En los años transcurridos desde la secundaria, he adquirido una nueva gratitud por mi nombre, aunque por razones complejas. Por un lado, mi nombre y apellido son neutrales en cuanto al género. Aunque nunca puedes estar realmente seguro de quién está obteniendo ventajas hoy en día y por qué razón, a veces siento que mi nombre se toma más en serio cuando se percibe que es masculino, ya sea en cadenas de correo electrónico, en mi currículum o adjunto a mi portafolio. Por otro lado, mi nombre y apellido blancos, que sugieren cierta ascendencia alemana y vagamente europea, me protegen de muchos prejuicios por motivos raciales. En una época en la que los estadounidenses de origen asiático a veces son percibidos de forma negativa, siento que mi nombre puede haberme ayudado a ascender algunos peldaños.
Esto no quiere decir que este problema estructural sea algo bueno, o que esté feliz de que exista; simplemente, mi nombre me ha protegido de situaciones en las que puedo ser víctima. Es curioso cómo algo que al crecer no te gusta puede terminar siendo una gran herramienta para ti al final.

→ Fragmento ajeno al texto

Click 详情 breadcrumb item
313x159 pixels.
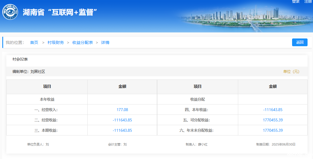(x=105, y=42)

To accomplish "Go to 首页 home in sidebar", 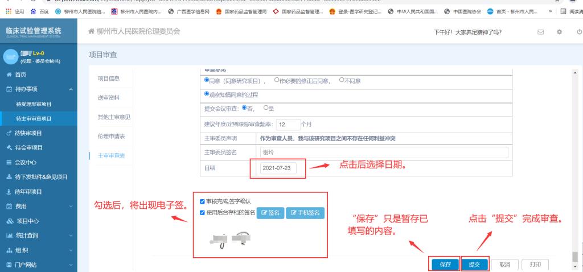I will click(x=16, y=75).
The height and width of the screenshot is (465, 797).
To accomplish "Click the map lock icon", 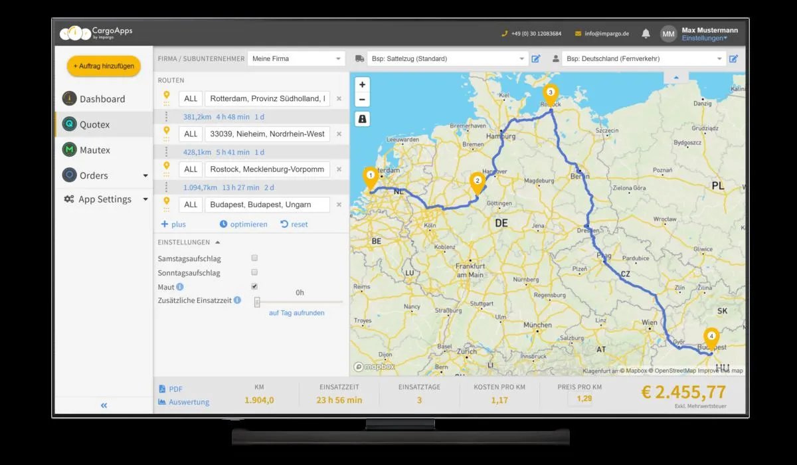I will (362, 118).
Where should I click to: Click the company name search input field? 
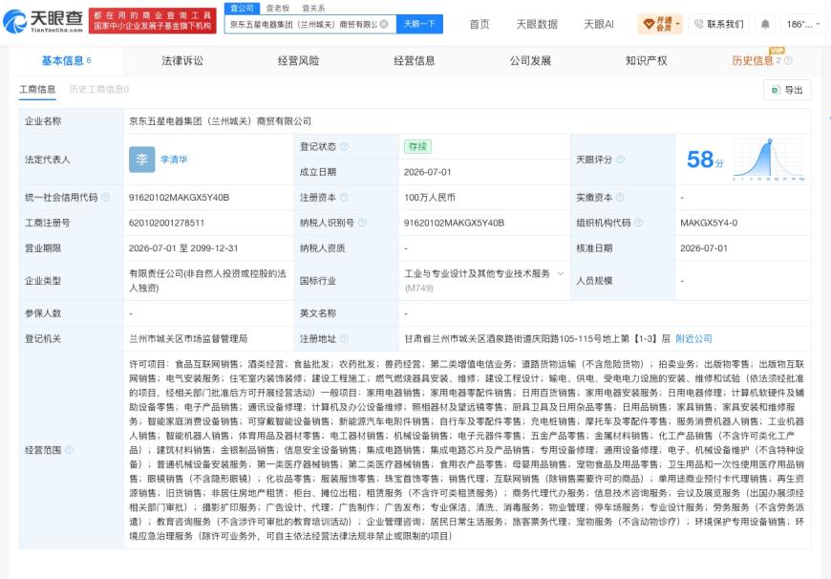pyautogui.click(x=305, y=25)
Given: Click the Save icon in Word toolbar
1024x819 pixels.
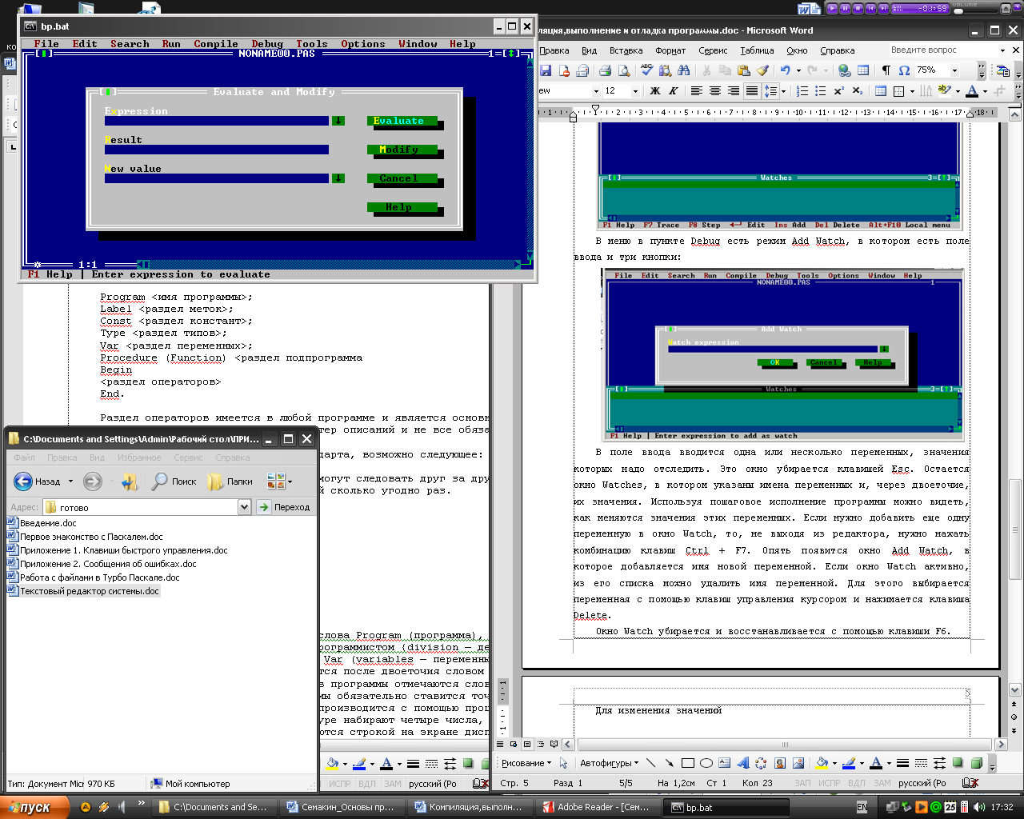Looking at the screenshot, I should click(x=546, y=70).
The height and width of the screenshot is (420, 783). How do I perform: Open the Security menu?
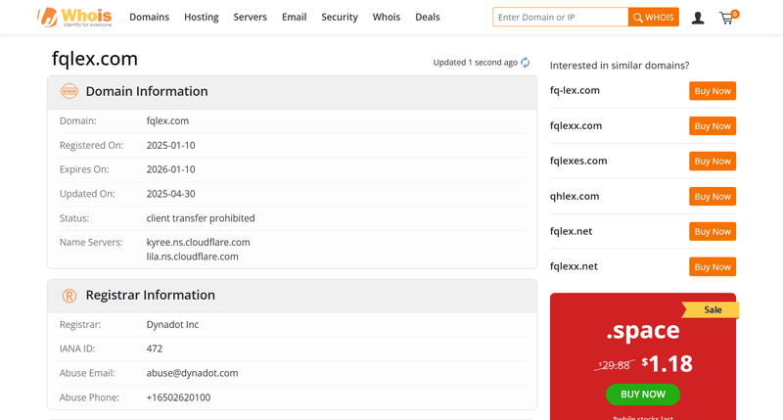(340, 17)
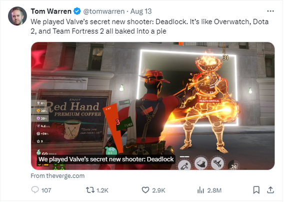Open the Aug 13 timestamp

pos(141,12)
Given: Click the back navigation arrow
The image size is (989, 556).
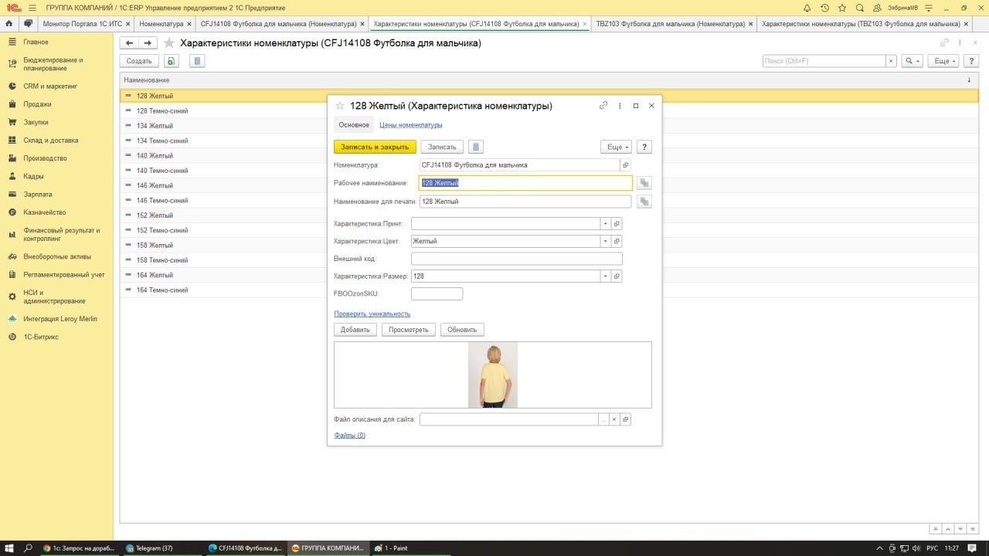Looking at the screenshot, I should pos(130,43).
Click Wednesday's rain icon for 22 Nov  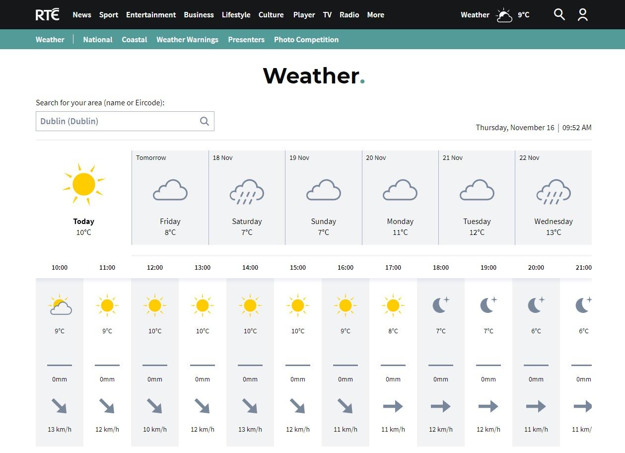pyautogui.click(x=554, y=191)
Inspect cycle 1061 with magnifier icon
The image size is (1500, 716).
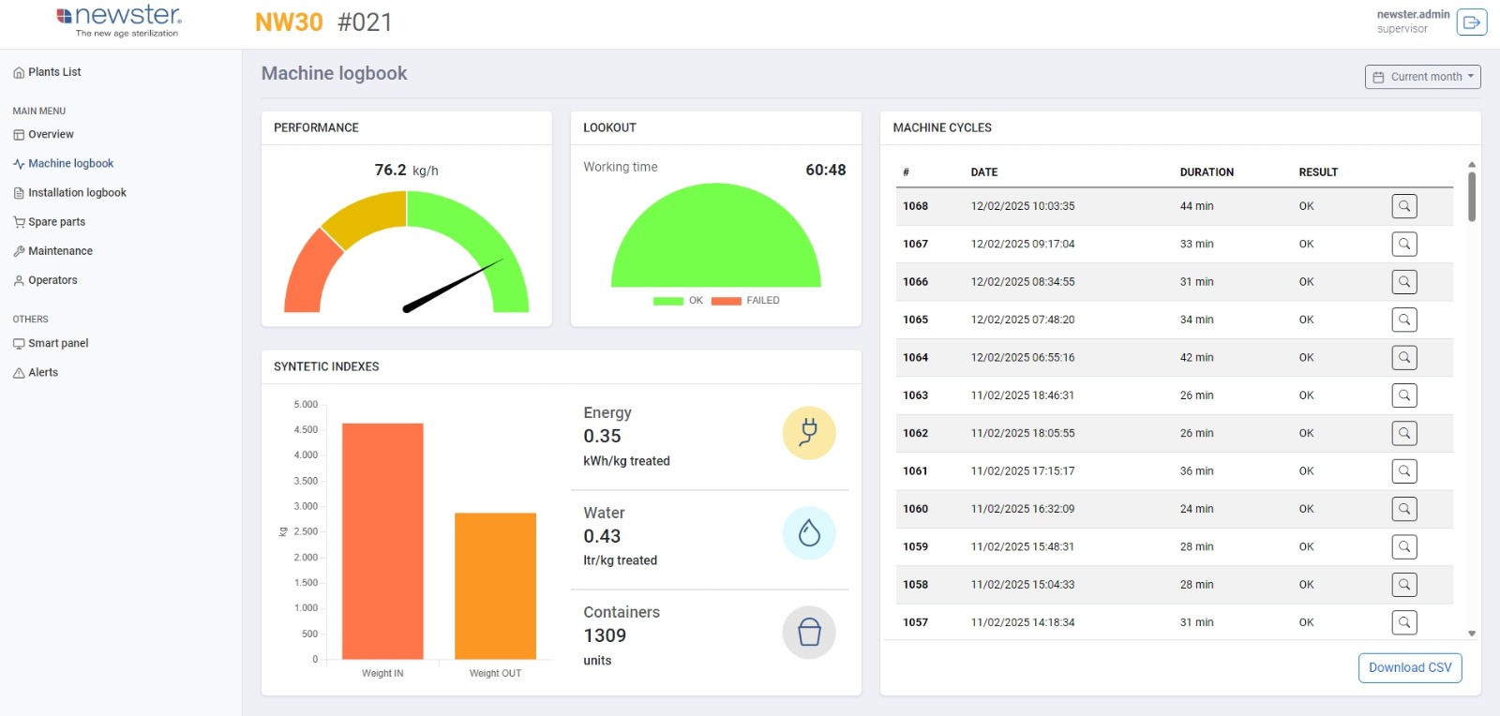pos(1403,471)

Sin embargo, esta experiencia ha tenido sus propias consecuencias: un sentimiento perpetuo de desconexión y alteridad con la comunidad asiática. Cuando las personas asiático-americanas relacionan mi nombre y apellido con mi cara, automáticamente saben que soy hapa (raza mixta), lo que conlleva su propio conjunto mixto de emociones. Algunas personas me saludan con calidez y amabilidad, aceptándome en la comunidad asiático-americana como a sus iguales. Para otros, tal vez tenga que dedicar tiempo a “demostrar” que soy “lo suficientemente asiático” para pertenecer a ellos, una noción que encuentro completamente absurda y abstracta, especialmente en una época en la que nuestro sentido de la “América asiática” está evolucionando a un ritmo acelerado. ritmo rápido. Y, para muchos, nunca seré realmente el mismo tipo de “asiático-americano” que ellos, simplemente porque mi nombre me marca como diferente.
Es bastante interesante el poder de un nombre. Por un lado, siento que me ha beneficiado en algunos momentos de mi vida llevar un nombre y apellido de género neutro y white-passing, que puede protegerme de momentos de discriminación. Por otro lado, estos mismos nombres son los que me marcan como otro dentro de la comunidad asiático-estadounidense, que trae consigo su propio y complejo conjunto de problemas. Estoy segura de que, a medida que avance mi vida, tendré otras experiencias y perspectivas únicas, únicamente por mi nombre.
Nuestros nombres tienen poder, pero no tenemos que darles poder sobre nosotros. En el tiempo transcurrido desde que me di cuenta, he encontrado comunidades que me aceptan sin importar mi nombre. Ya sea a través de conocer a otros estadounidenses de origen japonés de hapa (principalmente a través de la Unión de Estudiantes Nikkei de UC Santa Barbara), o al encontrar amigos que estén igualmente apasionados por mantener viva la cultura japonesa estadounidense (lo cual se ha logrado a través del grupo de pasantías de la comunidad Nikkei de Kizuna), he aprendido que mi nombre sólo tiene tanto poder como yo le doy. Mi nombre no me define, sino que me empodera para contar mi historia. ¿Y no es eso de lo que se trata la vida?